Sauvetage des rapaces au Kenya par des sanctuaires
Simon Thomsett retire avec précaution un bandage rose de l’aile d’un bateleur blessé, un aigle à queue courte de la savane africaine, où les oiseaux de proie sont de plus en plus menacés d’extinction.
« Il reste encore un long chemin à parcourir avant la guérison », explique Thomsett alors qu’il soulève les plumes sombres de l’oiseau et examine la blessure.
« Il a été blessé dans le parc national de Maasai Mara, mais nous ne savons pas comment », raconte ce vétérinaire de 62 ans qui dirige le Soysambu Raptor Centre dans le centre du Kenya.
L’aigle de 18 mois, au bec rouge distinctif et au corps noir, a été amené au refuge il y a cinq mois, où environ 30 autres rapaces blessés lui tiennent compagnie.
Les vautours Ruppell en voie de disparition se réchauffent au soleil du matin au Naivasha Raptor Centre [Tony Karumba/AFP]
Les raisons du déclin sont multiples.
Les vautours et autres charognards sont morts en mangeant les restes de bétail, devenant victimes d’une pratique adoptée par les éleveurs de bétail qui empoisonnent les carcasses pour dissuader les lions de s’approcher de leurs troupeaux.
La déforestation joue également un rôle, tout comme la prolifération des lignes électriques à travers l’Afrique qui s’avèrent fatales pour les oiseaux qui s’y perchent pour chasser leur proie.
Certains oiseaux diminuent si rapidement que les initiatives de conservation ne donneront pas de résultats, déclare Thomsett. « Nous sommes trop tard. »
Les oiseaux de proie souffrent également d’un problème d’image.

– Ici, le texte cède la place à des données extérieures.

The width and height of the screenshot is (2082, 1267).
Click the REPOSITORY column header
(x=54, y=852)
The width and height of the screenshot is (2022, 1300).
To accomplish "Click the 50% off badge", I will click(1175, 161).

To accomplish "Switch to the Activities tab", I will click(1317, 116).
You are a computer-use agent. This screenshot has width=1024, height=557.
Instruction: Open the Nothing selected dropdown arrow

« Les vautours sont perçus comme laids, repoussants, sales et dégoûtants », déclare Shiv Kapila, qui gère un sanctuaire ornithologique dans le parc national de Naivasha, situé à environ 50 km de la réserve de Soysambu.
Certains membres de communautés vont même jusqu’à tuer des espèces telles que les hiboux et les vautours oricous, croyant qu’ils portent malheur.
« Nous devons convaincre les gens qu’ils sont non seulement absolument magnifiques, mais aussi incroyablement utiles », dit-il, alors que les vautours de Ruppell aux longues pattes et les vautours oricou à tête rose se côtoient à l’intérieur d’une cage.
Un vautour oricou, en voie de disparition critique, dans son habitat au Soysambu Raptor Centre [Tony Karumba/AFP]
Éduquer les gens sur les oiseaux de proie est essentiel, déclare Kapila, qui organise des sorties scolaires au sanctuaire et rend visite aux communautés locales pour changer l’opinion publique.
« Nous pouvons constater une grande différence d’attitudes », déclare Juliet Waiyaki, vétérinaire de 25 ans, qui a commencé à travailler au sanctuaire de Naivasha l’année dernière, aidant à prendre soin des 35 oiseaux de proie qui y sont hébergés.
Mais elle se demande parfois si son travail de vétérinaire a un impact.
« Je ne peux pas vous dire si le fait que nous sauvions huit vautours sur 300 000 … fait une différence », déclare Waiyaki. « Mais nous faisons notre part. »
Les rapaces au sanctuaire de Naivasha peuvent rester de quelques jours à plusieurs années. Le personnel se déplace souvent à travers le pays pour secourir les oiseaux blessés.
« Nous prenons un oiseau blessé sur le terrain ou des membres du public nous les apportent et nous les soignons », déclare Kapila, ajoutant que 70 % de ses patients finissent par récupérer suffisamment pour retourner dans la nature.
Malgré la baisse massive des effectifs, Thomsett voit « des raisons d’espérer », surtout lorsqu’il pense aux oiseaux blessés qui semblaient « n’avoir aucune chance … mais qui sont vivants et bien aujourd’hui ».
Il a même des visiteurs réguliers, affirme-t-il, certains oiseaux revenant le saluer des années après leur libération dans la nature. « C’est extrêmement gratifiant », dit-il.